Note: The line between strengths and opportunities is fuzzy and it doesn’t really matter which category you put your responses in. It’s useful to ask both though since you will probably think of things for one that you wouldn’t have if you had just asked the other.
Step 5: Create a 25-year vision document.
This is something that you can refer back to which is both motivating and primes you to spot opportunities.
Format the document in three sections, as follows:
Role — This is a definition of what someone living your chosen life would be called. How would you describe them if they being written about in a history book? Or, how would you give their bio if they were being introduced as a speaker? Look for words in your response above which emotionally resonate.
Why you want it — Why is this goal meaningful and exciting to you? What’s the best thing that could happen?
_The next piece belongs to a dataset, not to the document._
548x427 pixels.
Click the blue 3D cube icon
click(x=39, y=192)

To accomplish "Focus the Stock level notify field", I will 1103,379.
What you want — What does it look like and feel like on a day-to-day basis? What does someone who has already achieved this do on a day-to-day basis? These are going to be pulled from the Challenges, Strengths, and Opportunities sections. What are the core activities you listed there that need to be managed going forward?
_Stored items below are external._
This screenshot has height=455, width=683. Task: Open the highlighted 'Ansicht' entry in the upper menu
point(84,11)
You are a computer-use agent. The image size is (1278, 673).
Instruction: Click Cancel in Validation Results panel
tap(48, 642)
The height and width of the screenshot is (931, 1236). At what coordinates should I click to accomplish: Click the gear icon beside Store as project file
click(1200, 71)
You should be emotionally excited by reading this document, if you’re not, you need to do the exercise over again and really focus on being honest with yourself and not shy about what you’re saying.
Step 6: Copy this document somewhere you can read it every morning.
This is the easiest one to do and the one many people skip. Either print out this one page summary or copy it somewhere on your computer or phone that you look everyday.
I keep mine in my Evernote shortcuts so I can read it on my computer when I’m at home or phone when I travel.
What if I change my mind? What if I don’t know what I want in 25 years?
“The process of planning is very valuable, for forcing you to think hard about what you are doing, but the actual plan that results from it is probably useless.” — Marc Andreessen
You aren’t bound by this document — creating it is an exercise to help get clarity and think about what’s possible. After that, you will want to revise it. If you think about what you would have responded to this question five years ago, it’s likely very different than what you just came up with.
The example I gave here is a personal one from over a year ago and I feel differently about almost all of the things I put down, but it was still a very useful exercise.
I felt more motivated because I could see how the work I was doing led to a vision that I believed was important and inspiring. I saw new opportunities that I might not have otherwise identified because I was able to use my 25 year vision to prime myself.
I’ll do this exercise at the start of every new business quarter.